A lawyer for Julian Assange has urged the United Nations to make an official visit to see the impact on the WikiLeaks founder of living inside the Ecuadorian embassy for the past six years.
Jennifer Robinson told the UN Human Rights Council in Geneva that Mr Assange was unable to obtain proper medical attention and was being denied sunlight or outdoor access.
A vigil will be held outside the embassy in London on Tuesday evening, six years to the day since he arrived, later to be granted political asylum.
Ms Robinson told the UN that the British authorities had made it clear that if Mr Assange leaves the embassy to seek medical treatment he will be arrested.
The US administration has said that prosecuting him is a “priority”, said Ms Robinson.
“He cannot leave the embassy because the UK will not provide assurances against extradition to the US.
“The UK is showing deliberate disregard for his medical needs,” she said, adding that the UN should send a special rapporteur to visit the embassy.

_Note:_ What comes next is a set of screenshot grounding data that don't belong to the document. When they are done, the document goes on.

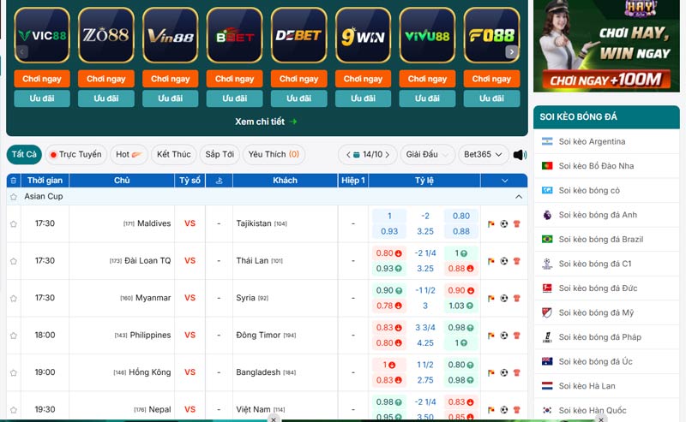Toggle favorite star for Hồng Kông match
Viewport: 686px width, 422px height.
[13, 372]
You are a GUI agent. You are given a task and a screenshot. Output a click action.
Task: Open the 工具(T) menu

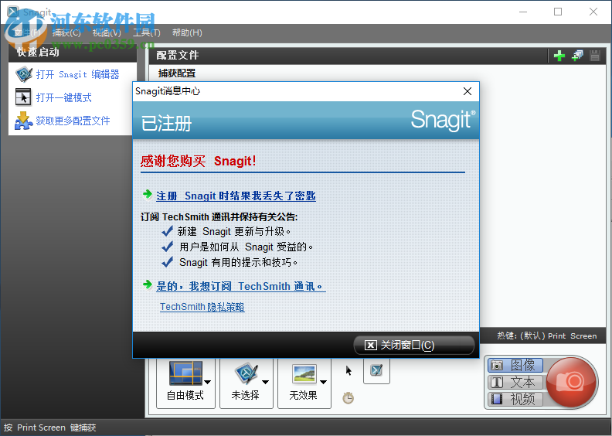[146, 32]
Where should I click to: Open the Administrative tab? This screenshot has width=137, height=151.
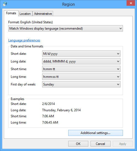[43, 14]
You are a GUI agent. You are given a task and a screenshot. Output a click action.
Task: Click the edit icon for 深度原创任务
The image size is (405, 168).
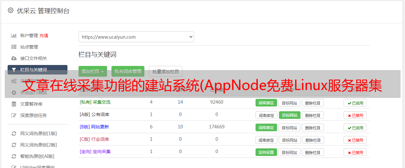point(14,115)
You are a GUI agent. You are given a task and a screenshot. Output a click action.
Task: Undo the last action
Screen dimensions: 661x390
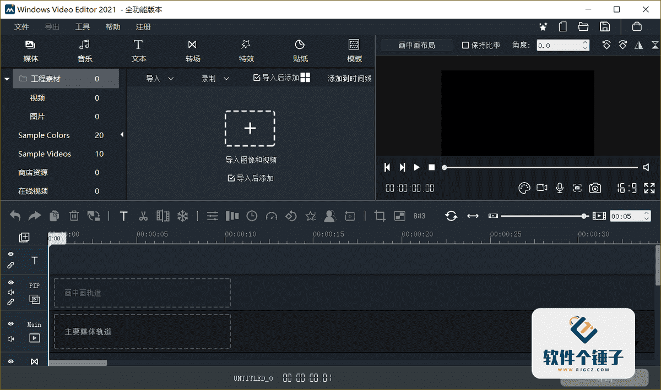click(x=15, y=216)
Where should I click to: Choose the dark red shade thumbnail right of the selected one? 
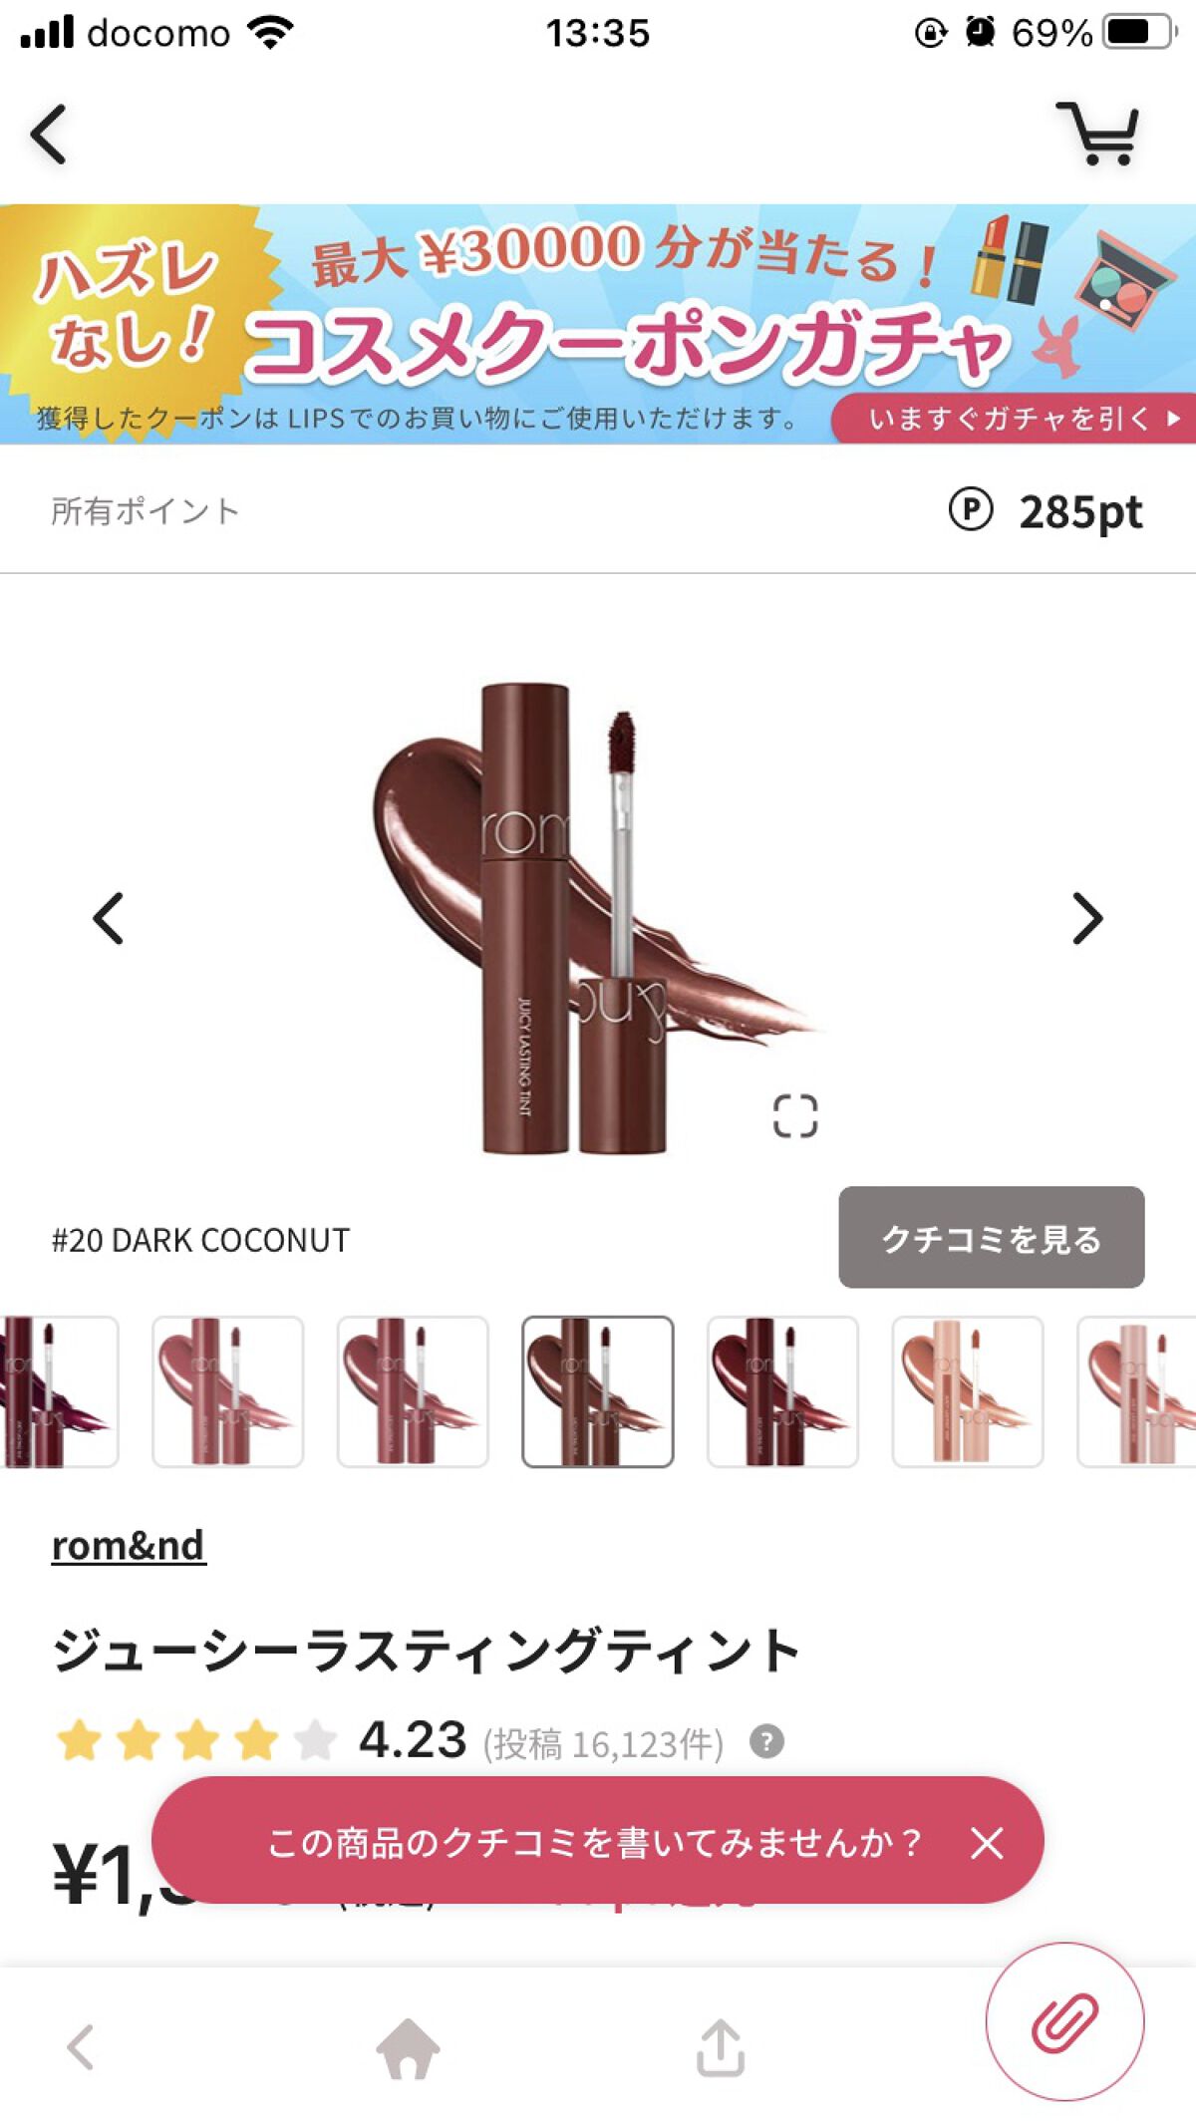tap(782, 1391)
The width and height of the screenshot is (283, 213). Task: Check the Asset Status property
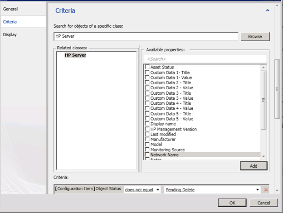[147, 68]
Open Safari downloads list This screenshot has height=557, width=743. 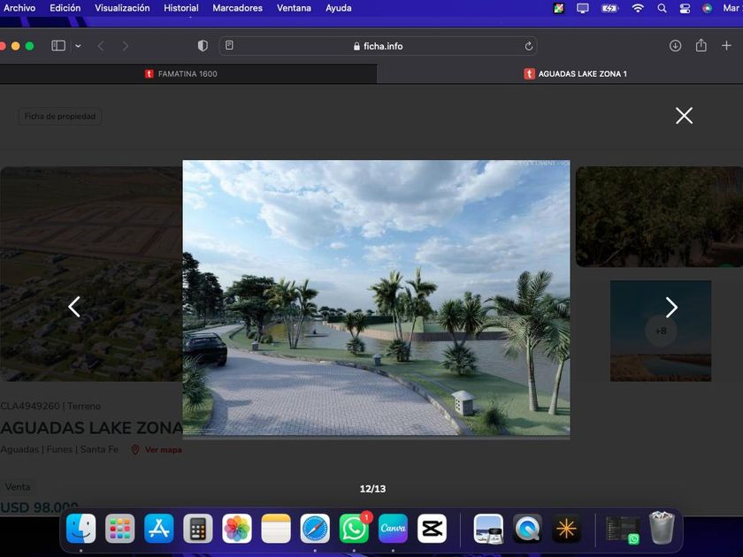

His confinement in the embassy is having a “severe impact” on his physical and mental health, she said.
He was being asked to choose between his human right to asylum and his human right to medical treatment, said Ms Robinson, adding: “No-one should have to make that choice.”
She reminded the council that in 2016 the United Nations Working Group on Arbitrary Detention said that Mr Assange was being arbitrarily detained.
It called on the Swedish and British authorities to end his “deprivation of liberty, respect his physical integrity and freedom of movement, and afford him the right to compensation”.
Mr Assange’s internet access was cut off in March and restrictions were placed on who can visit him after he tweeted his support for separatist movements in Catalonia in Spain.
Ms Robinson visited him earlier this month, with officials from the Australian High Commission in London.